Por fin el Magistral se vio fuera de su casa, con el placer de un estudiante que escapa de la férula de un dómine implacable.

El sol brillaba acercándose al cenit. Sobre Vetusta ni una sola nube. El cielo parecía andaluz.

Sí, pero el buen humor del Magistral se había nublado; su madre le había puesto nervioso, airado, no sabía contra quién.
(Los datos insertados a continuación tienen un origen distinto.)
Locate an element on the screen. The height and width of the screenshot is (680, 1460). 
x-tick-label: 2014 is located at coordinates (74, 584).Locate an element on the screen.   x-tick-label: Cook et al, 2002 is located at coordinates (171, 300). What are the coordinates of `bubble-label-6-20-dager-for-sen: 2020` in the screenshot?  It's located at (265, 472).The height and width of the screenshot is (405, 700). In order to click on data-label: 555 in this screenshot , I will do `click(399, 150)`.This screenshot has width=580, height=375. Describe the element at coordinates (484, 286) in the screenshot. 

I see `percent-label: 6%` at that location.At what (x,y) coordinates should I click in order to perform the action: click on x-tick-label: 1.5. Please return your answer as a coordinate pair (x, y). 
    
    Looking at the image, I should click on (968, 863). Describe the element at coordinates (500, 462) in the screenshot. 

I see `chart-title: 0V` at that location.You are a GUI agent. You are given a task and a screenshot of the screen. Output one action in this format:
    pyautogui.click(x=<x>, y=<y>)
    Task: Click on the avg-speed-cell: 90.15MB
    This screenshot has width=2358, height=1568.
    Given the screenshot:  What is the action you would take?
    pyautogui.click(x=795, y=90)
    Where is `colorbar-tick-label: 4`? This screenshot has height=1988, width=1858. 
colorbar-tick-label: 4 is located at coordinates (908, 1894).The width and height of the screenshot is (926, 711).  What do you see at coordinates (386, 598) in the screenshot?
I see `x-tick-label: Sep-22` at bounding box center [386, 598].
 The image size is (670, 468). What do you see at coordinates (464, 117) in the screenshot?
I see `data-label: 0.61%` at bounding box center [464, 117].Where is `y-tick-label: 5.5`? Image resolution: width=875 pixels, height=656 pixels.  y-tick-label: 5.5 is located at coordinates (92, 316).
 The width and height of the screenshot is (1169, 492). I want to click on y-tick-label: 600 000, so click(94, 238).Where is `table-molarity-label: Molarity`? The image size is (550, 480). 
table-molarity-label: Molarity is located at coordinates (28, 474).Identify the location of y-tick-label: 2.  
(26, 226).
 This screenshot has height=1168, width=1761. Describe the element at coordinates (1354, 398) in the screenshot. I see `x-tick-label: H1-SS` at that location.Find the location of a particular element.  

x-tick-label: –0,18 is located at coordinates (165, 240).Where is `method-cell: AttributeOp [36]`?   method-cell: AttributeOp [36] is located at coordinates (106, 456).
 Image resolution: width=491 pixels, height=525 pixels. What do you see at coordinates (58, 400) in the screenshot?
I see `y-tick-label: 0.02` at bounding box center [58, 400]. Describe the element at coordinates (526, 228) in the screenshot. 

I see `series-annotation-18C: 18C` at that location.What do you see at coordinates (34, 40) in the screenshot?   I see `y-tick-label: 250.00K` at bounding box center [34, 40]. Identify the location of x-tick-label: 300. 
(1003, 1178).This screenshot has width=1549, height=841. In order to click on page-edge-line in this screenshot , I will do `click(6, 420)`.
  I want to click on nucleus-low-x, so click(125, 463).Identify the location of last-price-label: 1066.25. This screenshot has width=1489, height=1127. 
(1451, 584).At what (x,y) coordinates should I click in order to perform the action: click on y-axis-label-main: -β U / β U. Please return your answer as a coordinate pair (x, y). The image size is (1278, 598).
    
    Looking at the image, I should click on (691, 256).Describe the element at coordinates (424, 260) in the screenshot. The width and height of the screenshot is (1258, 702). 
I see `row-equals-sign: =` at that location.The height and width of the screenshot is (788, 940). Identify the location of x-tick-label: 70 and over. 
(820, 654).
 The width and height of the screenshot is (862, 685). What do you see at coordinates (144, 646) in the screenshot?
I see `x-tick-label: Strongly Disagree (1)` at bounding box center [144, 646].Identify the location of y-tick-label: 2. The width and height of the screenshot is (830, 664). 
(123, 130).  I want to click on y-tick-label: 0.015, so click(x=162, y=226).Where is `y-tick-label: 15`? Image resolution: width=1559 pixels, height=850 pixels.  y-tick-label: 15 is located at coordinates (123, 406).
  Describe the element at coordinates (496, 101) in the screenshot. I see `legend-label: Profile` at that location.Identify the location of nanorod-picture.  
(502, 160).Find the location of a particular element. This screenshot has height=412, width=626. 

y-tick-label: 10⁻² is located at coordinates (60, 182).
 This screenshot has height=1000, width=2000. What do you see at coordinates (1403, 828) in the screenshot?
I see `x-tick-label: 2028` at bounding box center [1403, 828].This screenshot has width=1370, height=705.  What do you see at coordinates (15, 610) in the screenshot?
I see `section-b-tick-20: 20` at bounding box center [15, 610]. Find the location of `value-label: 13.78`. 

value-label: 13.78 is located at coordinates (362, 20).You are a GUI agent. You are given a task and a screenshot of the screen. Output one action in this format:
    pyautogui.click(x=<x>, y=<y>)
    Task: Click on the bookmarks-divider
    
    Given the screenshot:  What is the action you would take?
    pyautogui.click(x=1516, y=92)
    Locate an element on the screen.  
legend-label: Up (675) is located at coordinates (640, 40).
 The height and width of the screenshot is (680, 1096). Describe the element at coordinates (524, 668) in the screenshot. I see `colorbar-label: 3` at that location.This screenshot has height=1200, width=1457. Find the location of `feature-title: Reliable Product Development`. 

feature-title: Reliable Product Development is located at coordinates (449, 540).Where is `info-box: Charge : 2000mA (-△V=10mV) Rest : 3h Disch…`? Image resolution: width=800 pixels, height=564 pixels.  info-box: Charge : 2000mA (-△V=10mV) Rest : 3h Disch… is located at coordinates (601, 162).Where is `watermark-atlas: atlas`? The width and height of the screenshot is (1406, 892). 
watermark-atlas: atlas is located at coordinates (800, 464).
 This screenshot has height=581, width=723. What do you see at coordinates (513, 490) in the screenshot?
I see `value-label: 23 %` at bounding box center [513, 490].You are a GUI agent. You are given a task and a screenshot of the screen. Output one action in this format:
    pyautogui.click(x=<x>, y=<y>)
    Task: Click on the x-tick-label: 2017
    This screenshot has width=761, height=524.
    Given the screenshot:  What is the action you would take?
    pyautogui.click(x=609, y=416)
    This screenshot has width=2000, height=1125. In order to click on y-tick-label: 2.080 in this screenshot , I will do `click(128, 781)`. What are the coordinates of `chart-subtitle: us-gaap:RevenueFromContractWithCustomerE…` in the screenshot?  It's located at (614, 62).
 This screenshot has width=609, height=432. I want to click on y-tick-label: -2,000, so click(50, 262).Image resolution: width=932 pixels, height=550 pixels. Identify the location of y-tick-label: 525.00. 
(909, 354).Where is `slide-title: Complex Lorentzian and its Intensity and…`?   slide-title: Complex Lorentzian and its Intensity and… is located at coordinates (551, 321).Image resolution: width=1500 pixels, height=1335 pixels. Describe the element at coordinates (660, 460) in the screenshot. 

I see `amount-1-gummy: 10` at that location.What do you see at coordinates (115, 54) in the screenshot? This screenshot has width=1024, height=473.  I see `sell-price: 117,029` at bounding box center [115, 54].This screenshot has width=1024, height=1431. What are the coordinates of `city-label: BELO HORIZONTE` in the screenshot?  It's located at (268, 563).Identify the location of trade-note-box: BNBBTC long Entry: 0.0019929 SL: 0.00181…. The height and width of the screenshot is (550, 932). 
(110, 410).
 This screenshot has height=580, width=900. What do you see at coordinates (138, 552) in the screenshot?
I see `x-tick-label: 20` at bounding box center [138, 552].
«Aquel era su tirano: un tirano consentido, amado, muy amado, pero formidable a veces. ¿Y cómo romper aquellas cadenas? A ella se lo debía todo. Sin la perseverancia de aquella mujer, sin su voluntad de acero que iba derecha a un fin rompiendo por todo ¿qué hubiera sido él? Un pastor en las montañas, o un cavador en las minas. Él valía más que todos, pero su madre valía más que él. El instinto de doña Paula era superior a todos los raciocinios. Sin ella hubiera sido él arrollado algunas veces en la lucha de la vida. Sobre todo, cuando sus pies se enredaban en redes sutiles que le tendía un enemigo, ¿quién le libraba de ellas? Su madre. Era su égida. Sí, ella primero que todo. Su despotismo era la salvación; aquel yugo, saludable. Además, una voz interior le decía que lo mejor de su alma era su cariño y su respeto filial. En las horas en que a sí mismo se despreciaba, para encontrar algo puro dentro de sí, que impidiera que aquella repugnancia llegase a la desesperación, necesitaba recordar esto: que era un buen hijo, humilde, dócil... un niño, un niño que nunca se hacía hombre. ¡Él que con los demás era un hombre que solía convertirse en león!».